◆ EXERCISE DIRECTIONS
Could you convert every line of the material below into a JSON list of strings, one string per line, with blank lines left out?

((

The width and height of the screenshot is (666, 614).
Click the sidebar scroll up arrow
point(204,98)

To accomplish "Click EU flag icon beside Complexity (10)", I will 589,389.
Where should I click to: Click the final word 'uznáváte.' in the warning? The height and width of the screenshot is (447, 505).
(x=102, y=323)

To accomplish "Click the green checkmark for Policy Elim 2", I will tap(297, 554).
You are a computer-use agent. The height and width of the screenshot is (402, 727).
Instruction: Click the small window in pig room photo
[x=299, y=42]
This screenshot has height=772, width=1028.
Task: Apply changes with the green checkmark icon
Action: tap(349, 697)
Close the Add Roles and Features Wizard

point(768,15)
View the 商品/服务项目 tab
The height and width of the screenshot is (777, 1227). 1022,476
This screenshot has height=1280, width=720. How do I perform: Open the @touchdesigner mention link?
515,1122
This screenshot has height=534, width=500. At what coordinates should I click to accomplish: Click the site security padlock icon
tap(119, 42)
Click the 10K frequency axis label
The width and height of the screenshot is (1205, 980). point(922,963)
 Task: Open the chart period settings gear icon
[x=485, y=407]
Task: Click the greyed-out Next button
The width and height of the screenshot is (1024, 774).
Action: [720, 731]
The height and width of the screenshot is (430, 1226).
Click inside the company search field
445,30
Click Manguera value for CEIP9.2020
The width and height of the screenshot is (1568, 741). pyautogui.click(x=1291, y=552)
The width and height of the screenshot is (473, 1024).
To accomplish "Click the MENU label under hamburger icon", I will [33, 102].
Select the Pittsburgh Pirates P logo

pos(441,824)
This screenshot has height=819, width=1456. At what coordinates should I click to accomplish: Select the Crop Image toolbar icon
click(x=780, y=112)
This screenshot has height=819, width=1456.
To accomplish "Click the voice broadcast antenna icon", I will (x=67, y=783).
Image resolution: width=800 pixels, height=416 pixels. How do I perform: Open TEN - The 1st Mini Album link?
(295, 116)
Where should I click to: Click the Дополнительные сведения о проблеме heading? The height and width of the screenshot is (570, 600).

))

◆ THE REPLY
[
  "The width and height of the screenshot is (666, 614).",
  "Click the sidebar scroll up arrow",
  "point(204,98)",
  "To accomplish \"Click EU flag icon beside Complexity (10)\", I will 589,389.",
  "Where should I click to: Click the final word 'uznáváte.' in the warning? The height and width of the screenshot is (447, 505).",
  "(x=102, y=323)",
  "To accomplish \"Click the green checkmark for Policy Elim 2\", I will tap(297, 554).",
  "You are a computer-use agent. The height and width of the screenshot is (402, 727).",
  "Instruction: Click the small window in pig room photo",
  "[x=299, y=42]",
  "This screenshot has height=772, width=1028.",
  "Task: Apply changes with the green checkmark icon",
  "Action: tap(349, 697)",
  "Close the Add Roles and Features Wizard",
  "point(768,15)",
  "View the 商品/服务项目 tab",
  "The height and width of the screenshot is (777, 1227). 1022,476",
  "This screenshot has height=1280, width=720. How do I perform: Open the @touchdesigner mention link?",
  "515,1122",
  "This screenshot has height=534, width=500. At what coordinates should I click to accomplish: Click the site security padlock icon",
  "tap(119, 42)",
  "Click the 10K frequency axis label",
  "The width and height of the screenshot is (1205, 980). point(922,963)",
  " Task: Open the chart period settings gear icon",
  "[x=485, y=407]",
  "Task: Click the greyed-out Next button",
  "The width and height of the screenshot is (1024, 774).",
  "Action: [720, 731]",
  "The height and width of the screenshot is (430, 1226).",
  "Click inside the company search field",
  "445,30",
  "Click Manguera value for CEIP9.2020",
  "The width and height of the screenshot is (1568, 741). pyautogui.click(x=1291, y=552)",
  "The width and height of the screenshot is (473, 1024).",
  "To accomplish \"Click the MENU label under hamburger icon\", I will [33, 102].",
  "Select the Pittsburgh Pirates P logo",
  "pos(441,824)",
  "This screenshot has height=819, width=1456. At what coordinates should I click to accomplish: Select the Crop Image toolbar icon",
  "click(x=780, y=112)",
  "This screenshot has height=819, width=1456.",
  "To accomplish \"Click the voice broadcast antenna icon\", I will (x=67, y=783).",
  "Image resolution: width=800 pixels, height=416 pixels. How do I perform: Open TEN - The 1st Mini Album link?",
  "(295, 116)",
  "Where should I click to: Click the Дополнительные сведения о проблеме heading? The height and width of the screenshot is (570, 600)."
]